For some districts, it’s a million (or multi-million) dollar question: How will you pay for that when ESSER runs out?
Schools nationwide received an unprecedented surge in federal funding during the first year of the COVID-19 pandemic. The largest of the three rounds of funding is set to expire after the current school year.
Districts invested the money in a wide range of initiatives aimed at reversing students’ pandemic-induced academic slide, often hiring dozens of new employees to work with students, or contracting with outside vendors to run new programs or renovate aging facilities.
But ever since the $190 billion in COVID relief funds arrived in district pocketbooks, the question of how school systems will recover when the money dries up has been top of mind.
The Parkrose school district in Oregon currently anticipates a $1.6 million shortfall next school year after ESSER runs out, said Sharie Lewis, the 2,800-student district’s director of business services and operations.
“I don’t have a magic box of where it’s going to come from,” she said.
While alternative funding might not fully cover the gaps left behind by ESSER, many districts have already identified alternative sources they’ll tap to pay for the expenses they’ve been covering in recent years with COVID relief dollars, according to a nationally representative survey of 250 district leaders conducted between Sept. 27 and Oct. 13 by the EdWeek Research Center.
Just shy of half the survey’s respondents, 48 percent, said they’ll use state funds to cover expenses when federal relief aid—known colloquially as ESSER funds—runs out.
In Oregon, Lewis hopes legislators heed the governor’s recent comments in support of increasing funding for public schools. But it’s still too early to tell what that means for districts.
More than a third of respondents said they’ll rely on local tax revenue and federal Title I funds. Roughly 1 in 5 said they’ll tap into funds from private donors and nonprofits to make up the difference.
Along those lines, administrators in Cleveland have proposed changing their plans for a $20 million grant from the philanthropist Mackenzie Scott to cover a larger-than-expected hole that ESSER will leave. The funds were originally designated for giving students more opportunities for class trips and to support students in getting their driver’s licenses.

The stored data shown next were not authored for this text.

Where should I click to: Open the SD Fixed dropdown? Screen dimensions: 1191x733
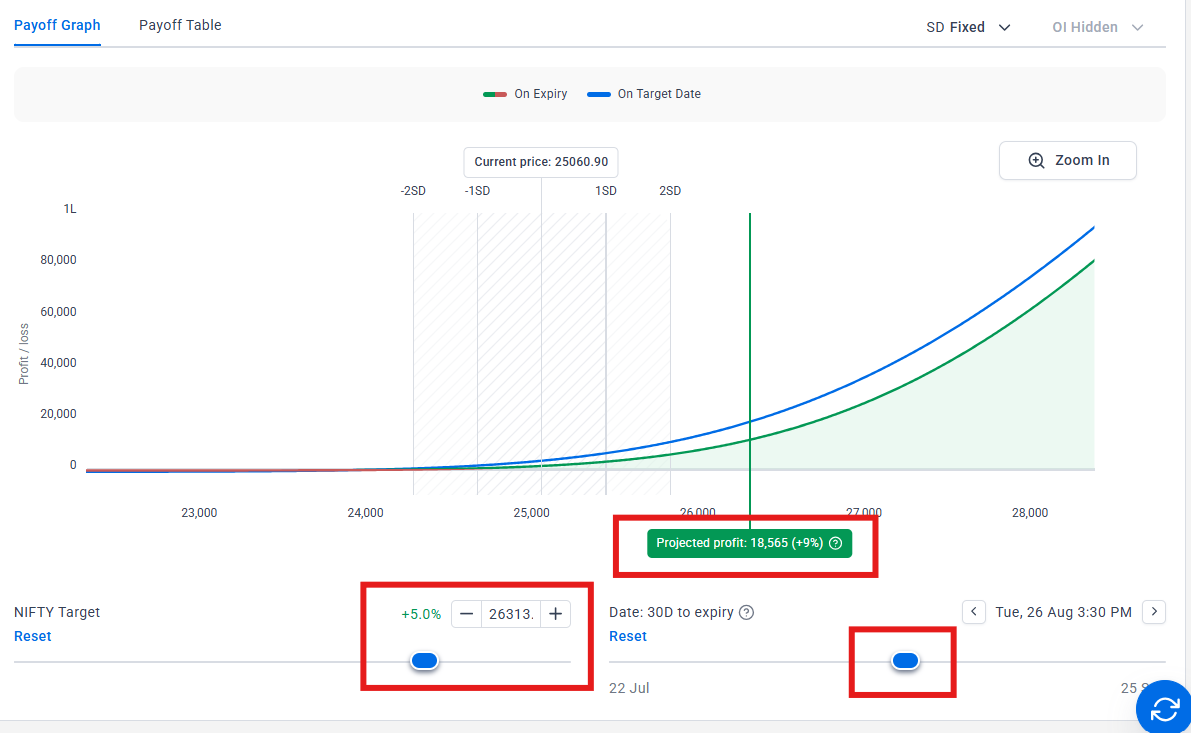(968, 27)
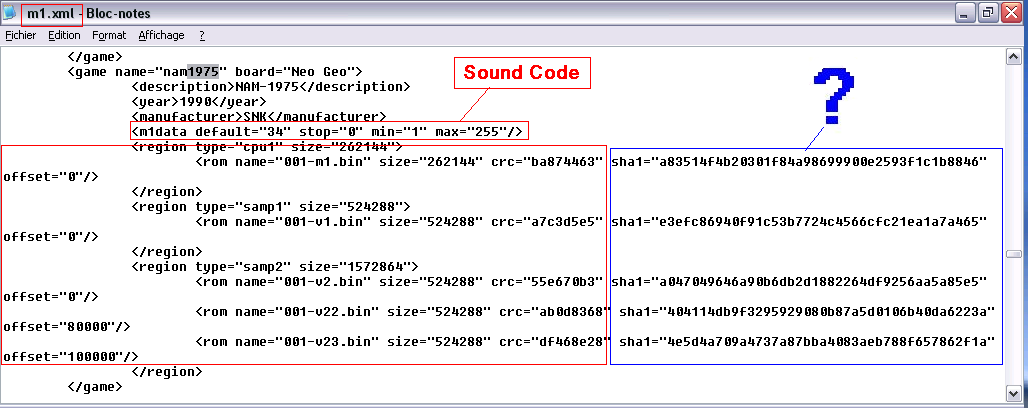Click the red Sound Code label

(x=520, y=73)
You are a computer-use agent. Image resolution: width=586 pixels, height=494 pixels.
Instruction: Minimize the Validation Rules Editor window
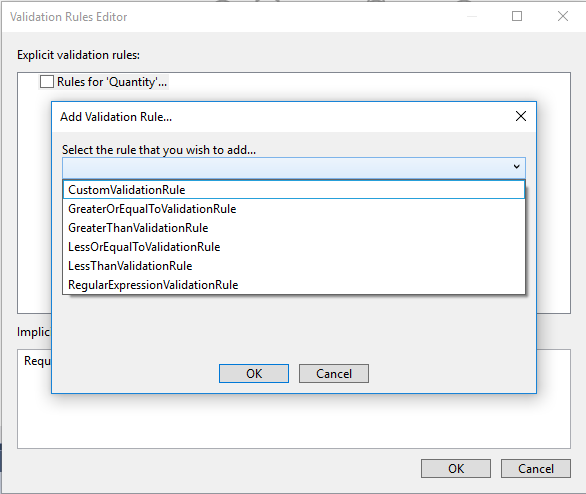pos(472,16)
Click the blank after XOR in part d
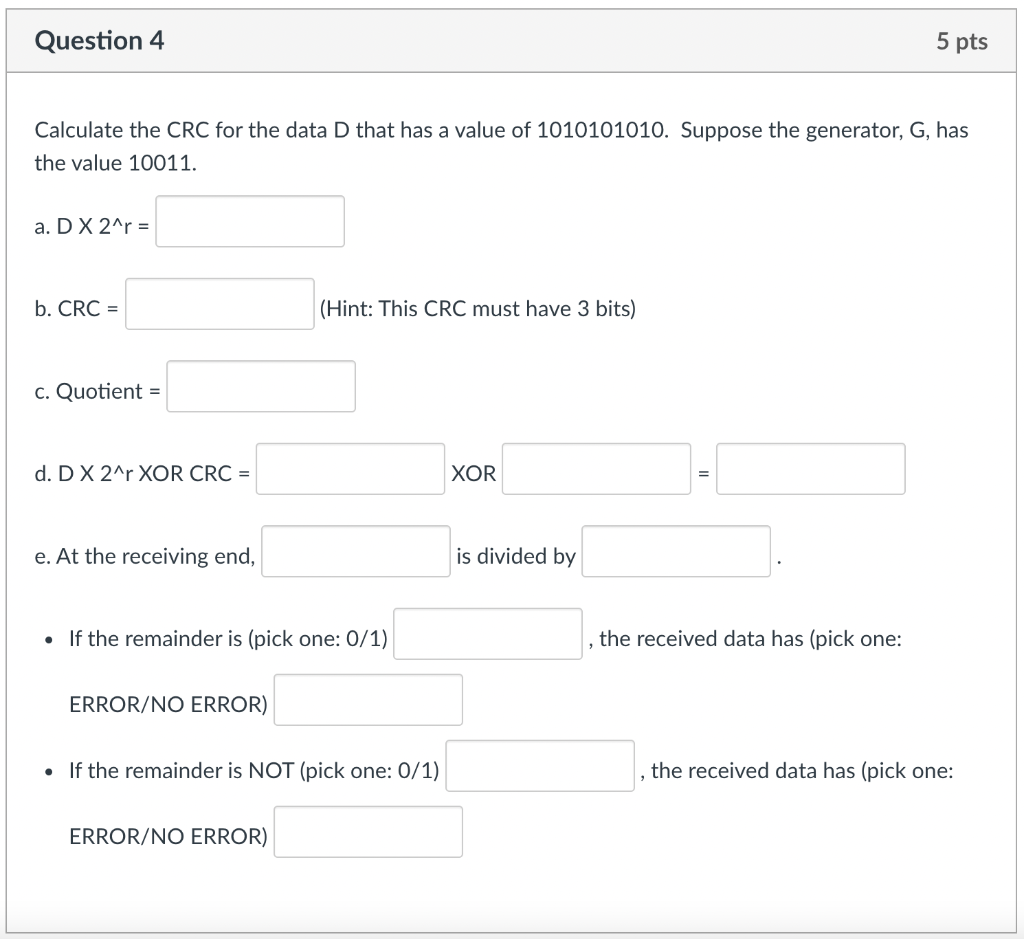The image size is (1024, 939). (x=596, y=468)
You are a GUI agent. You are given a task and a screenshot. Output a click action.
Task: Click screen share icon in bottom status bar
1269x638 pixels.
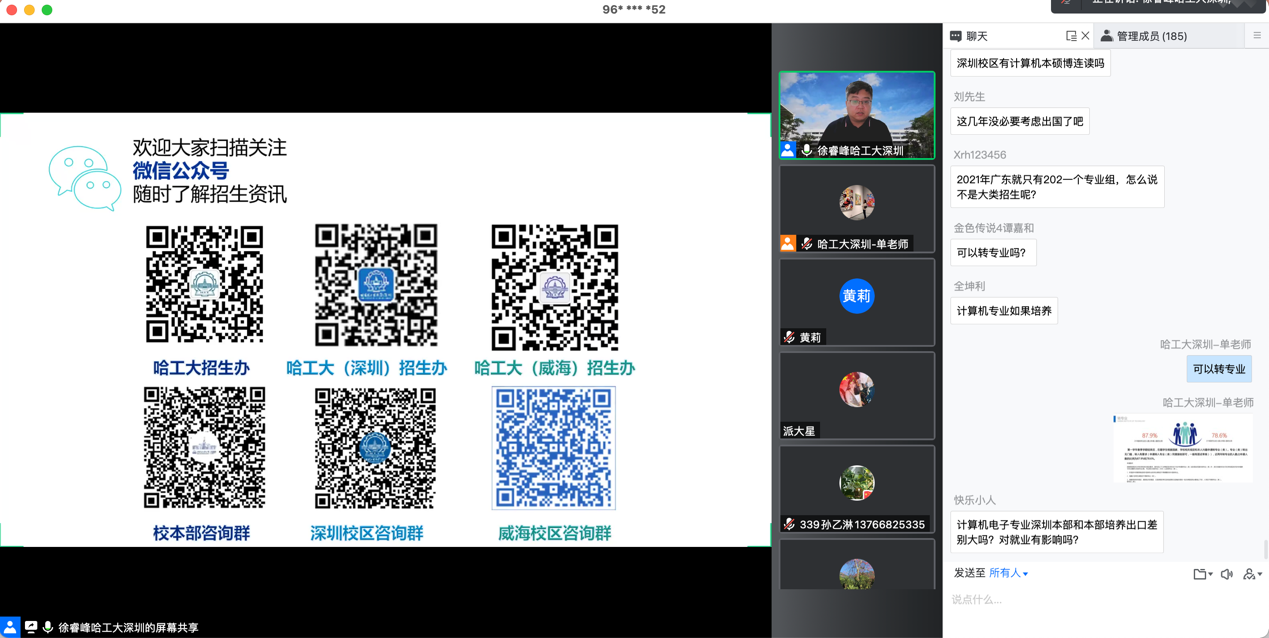(x=31, y=627)
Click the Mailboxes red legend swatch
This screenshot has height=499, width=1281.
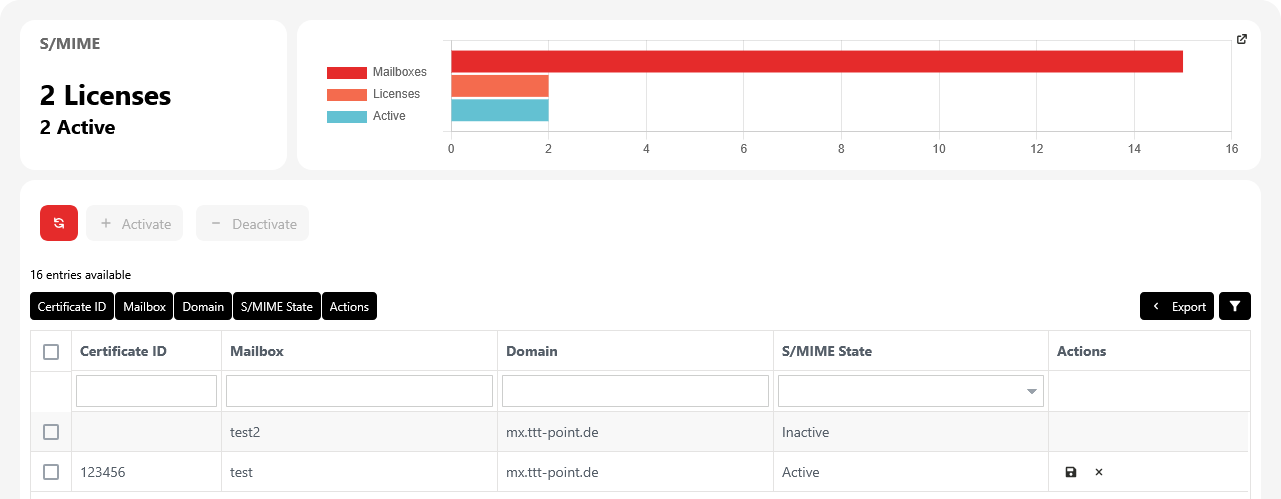(x=346, y=72)
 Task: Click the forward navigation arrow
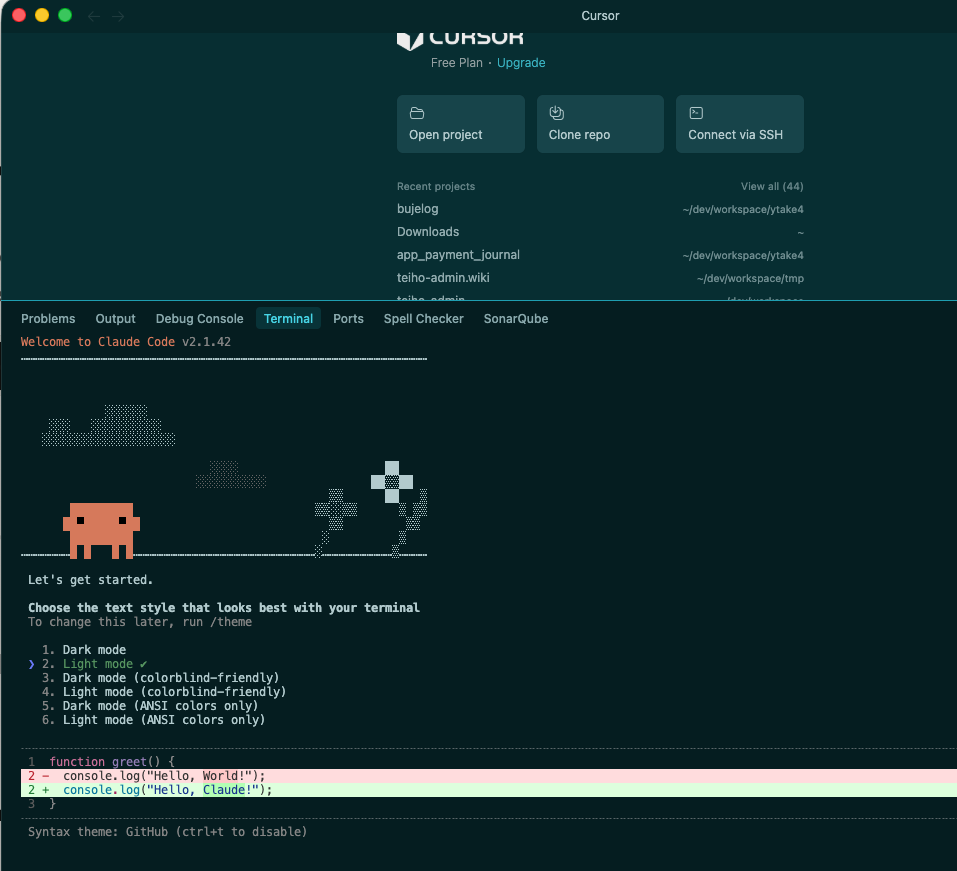point(119,16)
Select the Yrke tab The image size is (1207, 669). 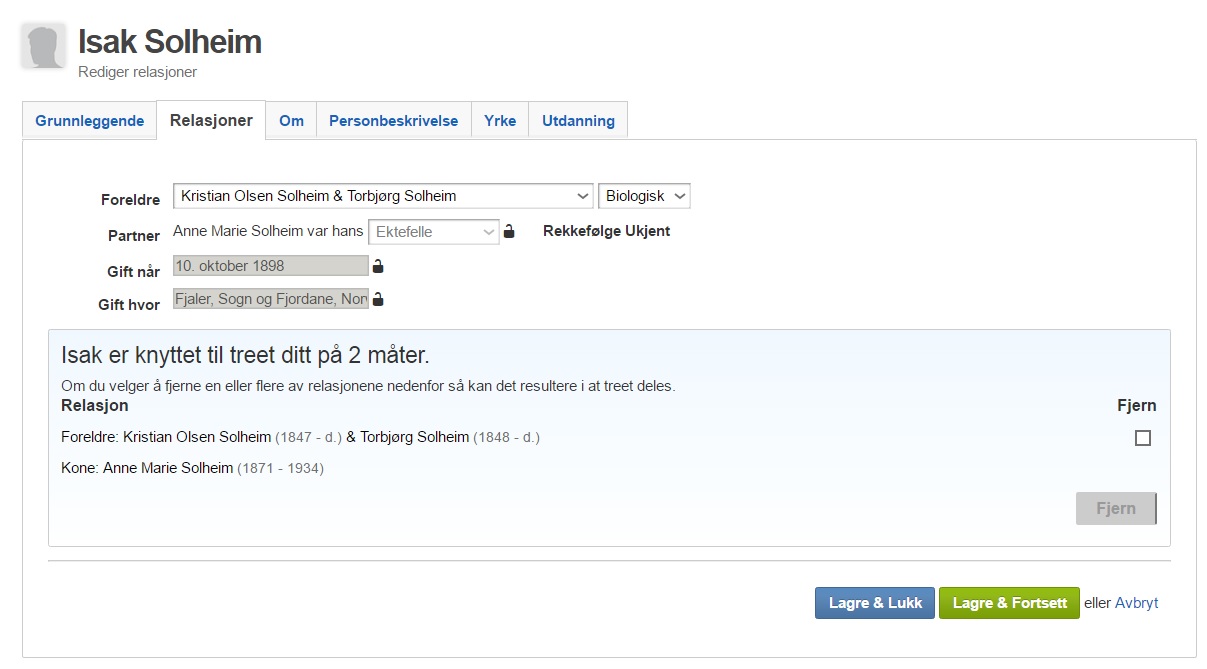click(500, 121)
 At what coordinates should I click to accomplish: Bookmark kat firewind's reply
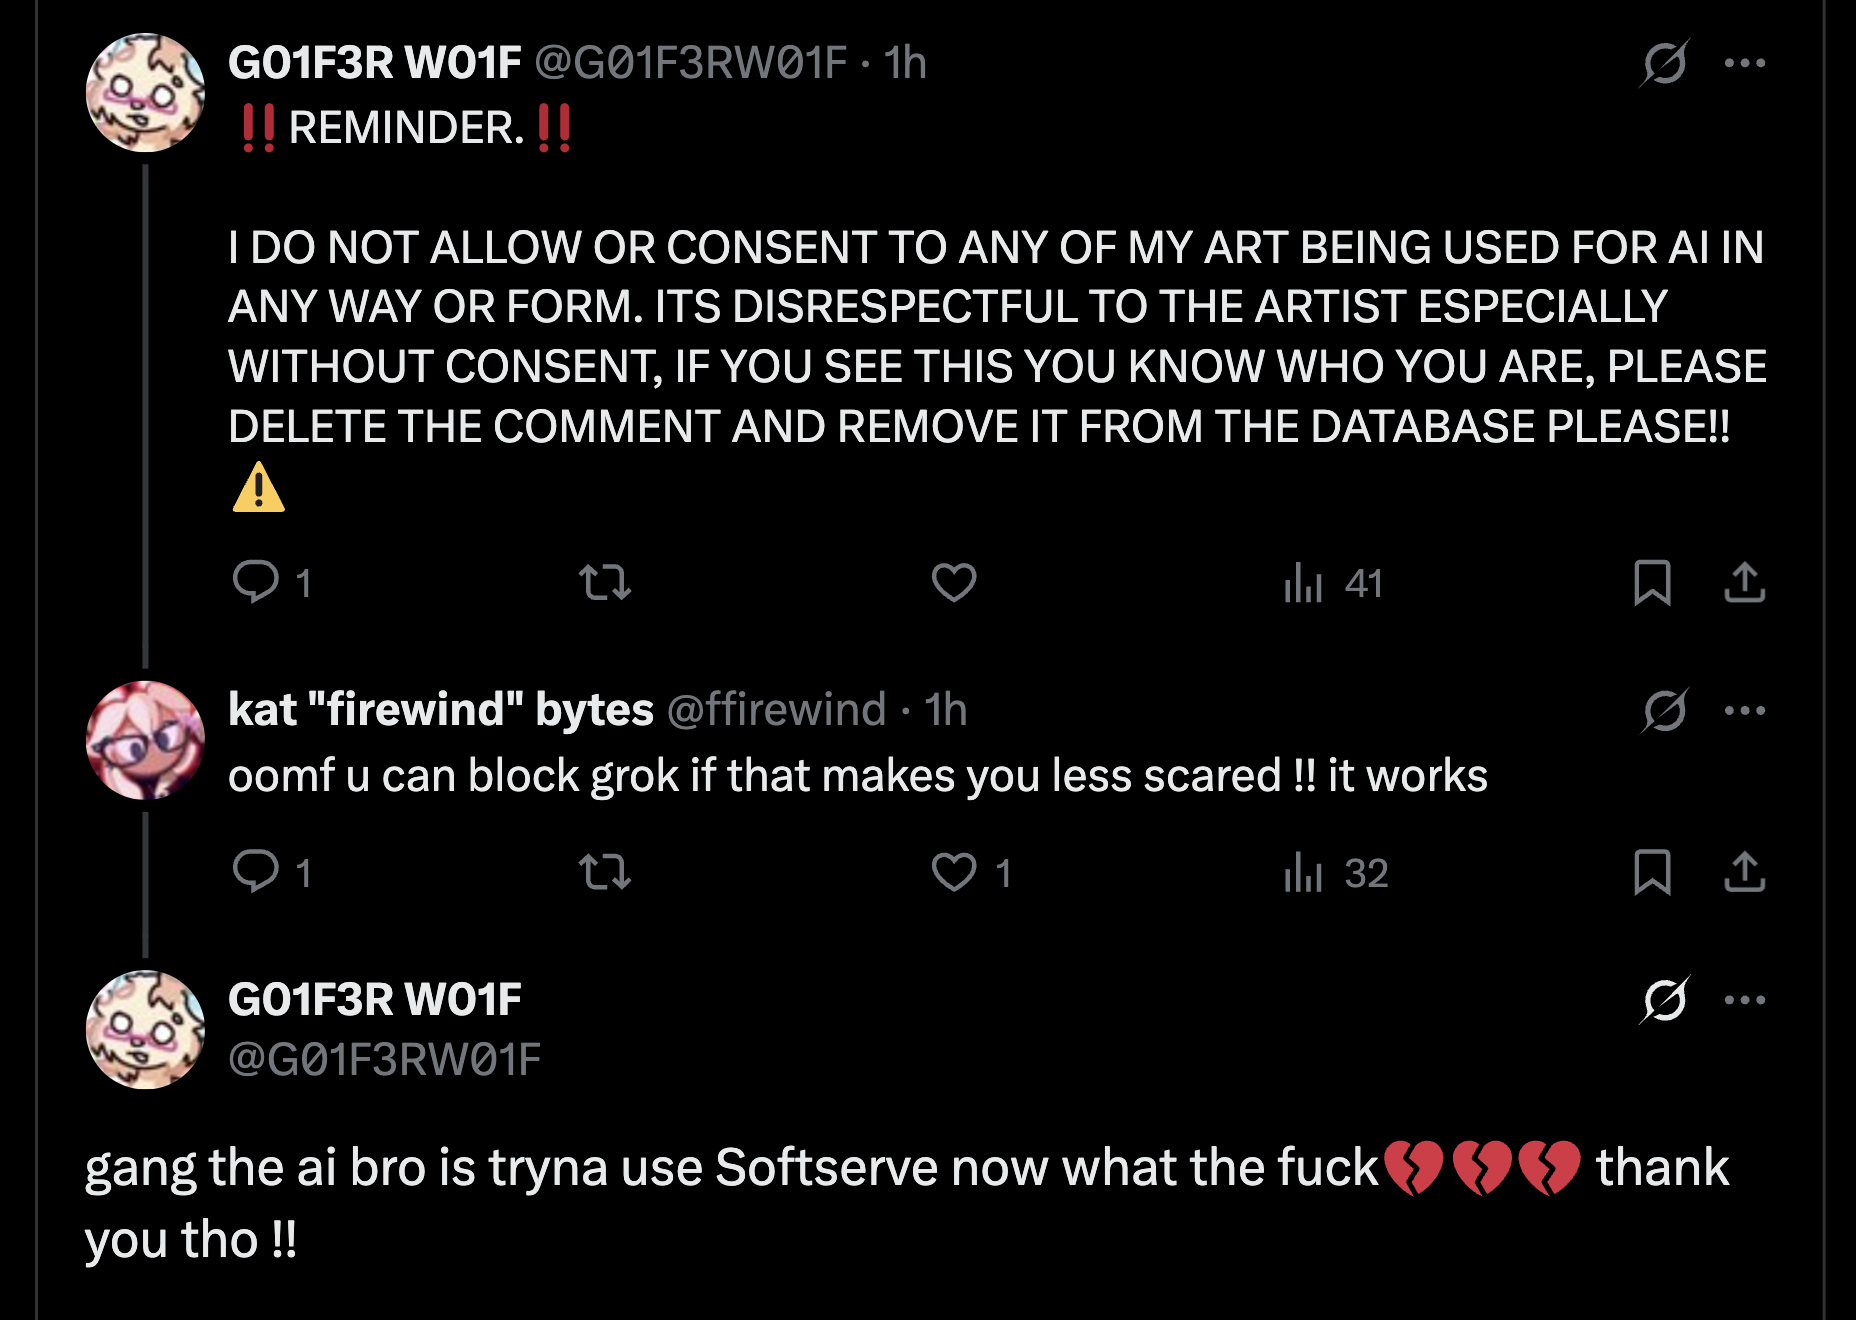tap(1651, 871)
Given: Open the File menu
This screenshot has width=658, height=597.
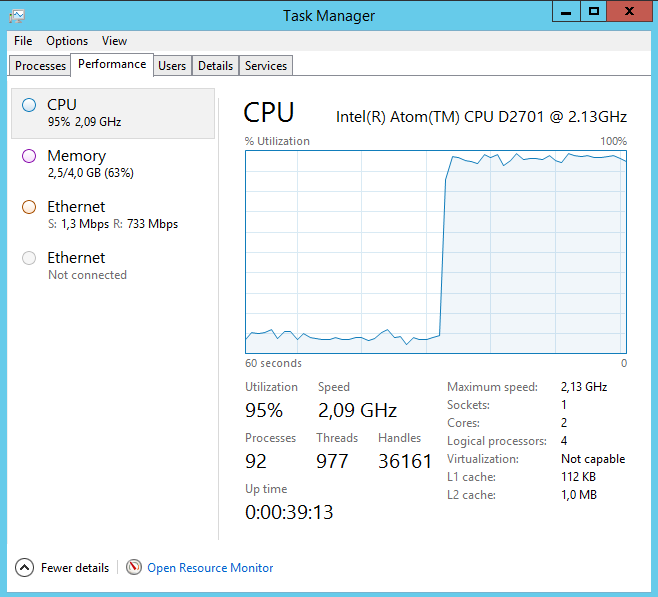Looking at the screenshot, I should coord(23,41).
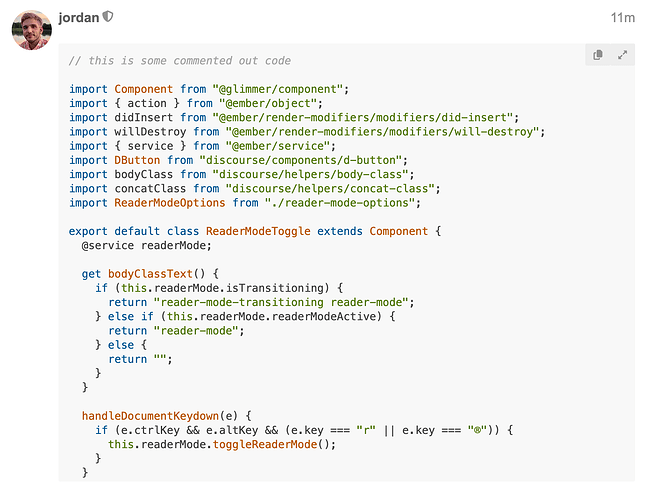Click the @service readerMode declaration line
Image resolution: width=661 pixels, height=500 pixels.
click(x=146, y=245)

District leaders now hope to spend a large chunk of that money on continuing tutoring and other out-of-school support for students, Ideastream Public Media reported.
Some districts face major financial challenges in the coming months
Districts have until Sept. 30, 2024, to commit funds to particular expenses. Then they have another four months to “liquidate,” or spend, that money. In some cases, districts may get extended time to spend funds on construction contracts, but that will require states, on behalf of districts, to secure waivers from the U.S. Department of Education.
Not every district has had the foresight or bandwidth to line up alternative funding sources. One in 4 survey respondents said they won’t have any funding sources for expenses they’ve been covering with federal relief aid.
The Missoula district in Montana invested $5 million of ESSER money to pay salaries for 70 full-time teachers, behavior interventionists, and social workers. Thanks to declining enrollment and rising insurance and utilities cost, “when those funds go away there’s nothing to replace that,” Micah Hill, the district’s superintendent, told MTN News.
That kind of situation could translate into many newly hired school district employees losing their jobs once ESSER funds expire. They include 250 teachers, aides, psychologists, and assistant principals in Buffalo, N.Y.; 150 education assistants and more than 300 administrators in Memphis, Tenn.; and 17 counselors and social workers in the Champlain Valley School District in Vermont.
A much smaller share of survey respondents—just 5 percent—said they no longer need the items ESSER has helped them pay for. That may be the result of some districts investing federal relief aid in one-time expenses like construction and technology tools. Still, education leaders have been making the case that students’ academic and social-emotional needs will continue after the timeframe for ESSER has concluded.
Some districts will let the future of their ESSER expenses rest on support from voters. Roughly 10 percent of respondents said they plan to put a bond issue on an upcoming ballot, and the same percentage said they’ll do the same for a local tax increase.
Those strategies aren’t guaranteed to work, though.
Fifteen districts in Minnesota recently saw voters reject their bids for additional funding through local tax increases. And while bond issues have historically been substantially more likely to pass than fail, they face longer odds in some states that require approval from more than a simple majority of voters.
The Parkrose district may propose a bond issue or tax increase to voters in the coming months, Lewis said. But she’s not optimistic—the last attempt failed, with roughly 45 percent of voters in support.
Instead, Lewis is aiming to reduce the district’s energy costs by retrofitting every light fixture with energy-efficient LED bulbs. And she’s considering tapping into the district’s reserves, which she’s helped grow over eight years from $350,000 to more than $3 million.
Lewis said the district’s main goal is to avoid cutting any instructional staff. Other priorities may have to wait.
“I was hoping to use some of [the reserves] to put money into my elementary schools,” which were built in the 1960s and currently lack air conditioning, Lewis said. “That’s not going to happen this year.”